A young smart guy who recently started making his own experiment
-
-
Very encouraging results over the last couple of days.
-
Very encouraging results over the last couple of days.
They are encouraging for sure- and come with a video clip of me and my colleague Craig giving the electrolyser an enema.
-
This is a joint project between member Matt Lilley and MIT staffers.
External Content youtu.beContent embedded from external sources will not be displayed without your consent.Through the activation of external content, you agree that personal data may be transferred to third party platforms. We have provided more information on this in our privacy policy. -
-
-
Thanks Sam. A fitting tribute to Baudette, that Matt was initially inspired by RIP Charles Baudette.
-
Update from Matt.
-
Update from Matt.
This is the exact moment where most people either give up or rethink the whole endeavor. I hope matt takes a step back and starts over with new insights.
-
-
matt, I am really glad you are not discouraged. What can I recommend? taking a closer look to the papers published within 1990-1995 in several journals, that worked with Ni-H systems and reported significant excess heat. Some of those are from Mills.
What I am personally doing is focusing in something easier and less controversial to measure than excess heat. LEN Transmutations in liquid phase, there's no much publications about, but measuring dissolved ions concentrations is much more easier, conclusive, and prone to do mass balances, than measuring excess heat, which, no matter how well you do it, is always controversial.
What one always have to keep in mind is that there's no such thing as a "simple experiment" when it comes to LENR. -
-
matt, I am really glad you are not discouraged. What can I recommend? taking a closer look to the papers published within 1990-1995 in several journals, that worked with Ni-H systems and reported significant excess heat. Some of those are from Mills.
What I am personally doing is focusing in something easier and less controversial to measure than excess heat. LEN Transmutations in liquid phase, there's no much publications about, but measuring dissolved ions concentrations is much more easier, conclusive, and prone to do mass balances, than measuring excess heat, which, no matter how well you do it, is always controversial.
What one always have to keep in mind is that there's no such thing as a "simple experiment" when it comes to LENR.Thanks Curbina , I appreciate that. Do you have any specific papers in mind - the LENR literature is a bit of a minefield lol
-
Thanks Curbina , I appreciate that. Do you have any specific papers in mind - the LENR literature is a bit of a minefield lol
Ok matt , months ago, due to an idea proposed by AlainCo , a thread got posted with what I would call a selection of the more notorious excess heath publications in Ni-H systems. In some cases the papers were posted as attachments, in others the link to a well known site with access to a copy.
I will see if I can gather a list of them and also the papers/links for you. I approached the selection with a “meta analytical” mindset, trying to find what they have in common, what are the main differences, strengths and weaknesses. All were from peer reviewed journals, most between the years 1990-1996, a couple from the 2000s.
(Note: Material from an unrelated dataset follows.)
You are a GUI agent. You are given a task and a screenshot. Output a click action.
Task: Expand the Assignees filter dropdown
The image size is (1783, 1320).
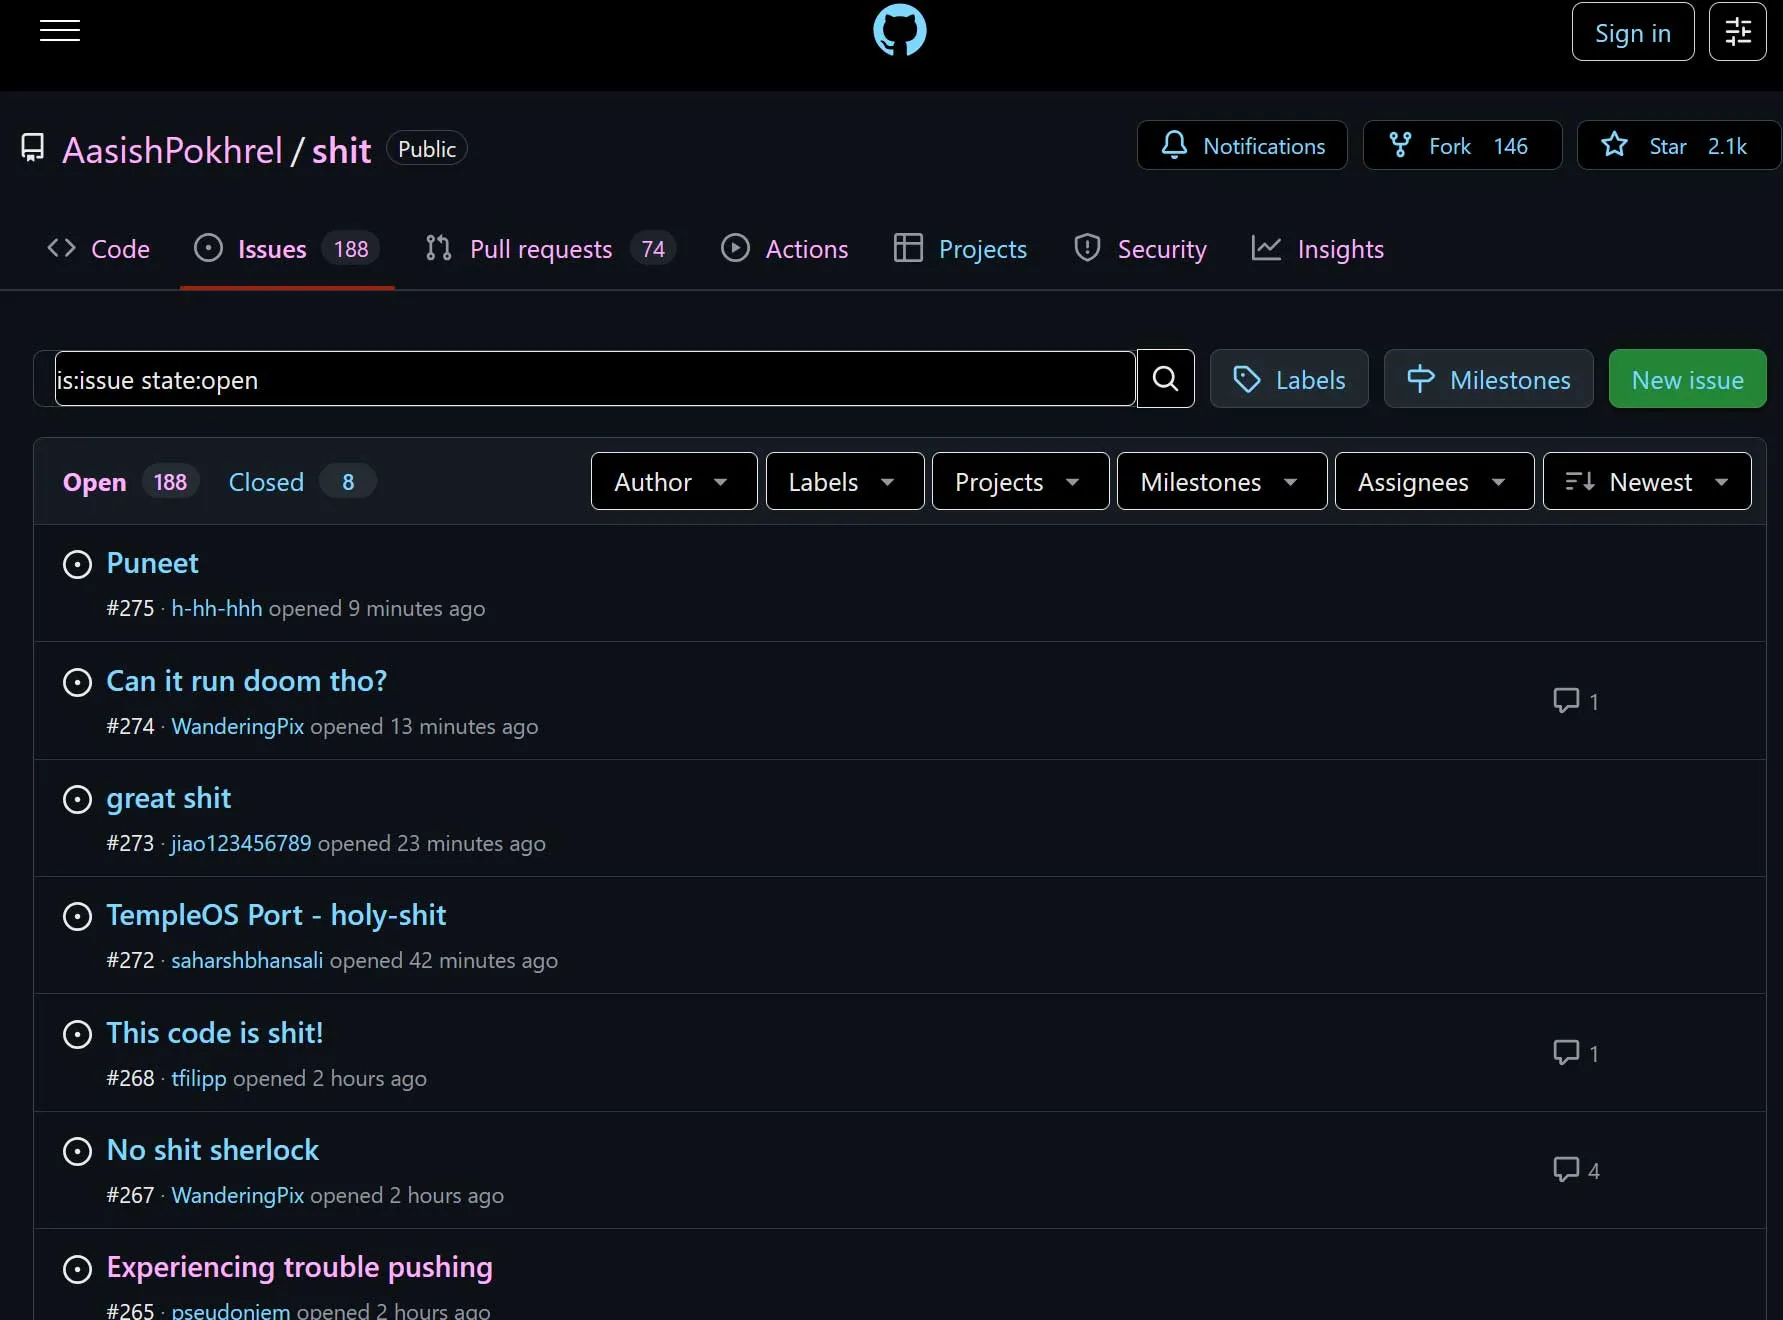1434,482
I will include a recent paper with classic Pd electrolysis that stumped on apparent excess heat, also. -
-
Well it's good to have you back.
-
thanks so much Curbina, I appreciate you pointing me in the right direction . I must confess, I lost track of a lot of updates on the forum during lockdown - my fault.
matt , We all have been derailed to some extent by the pandemic, so no worries, I stopped posting for months, always had an eye on the updates tho.
The thread I referred to is this:
Looking for LENR papers showing high energy per nucleon
I now realize it was almost a year ago!
However I will make a list of the more experimentally interesting papers as I said. There are some pre 1989 jewels also.I think the 1991 Fusion Technology paper from Mills of excess heat with electrolysis with Potassium carbonate and thin film Nickel electrode is interesting and the excess heat determined by means of temperature has good support due to the use of a control to compare, so you can see that the behavior of the experiment vs the control is different enough to support the conclusion even if you don’t believe in excess heat. The weakness of the paper is that Mills spent the first half of it explaining his hydrino idea and just then went into the experimental setup.
The paper from Notoya et al in Fusion Technology of 1994, is a sort of independent replication as they used also potassium carbonate and nickel electrodes (albeit they also used other materials for electrodes) and they not only report excess heat, but They also looked for, and found, Tritium evolution.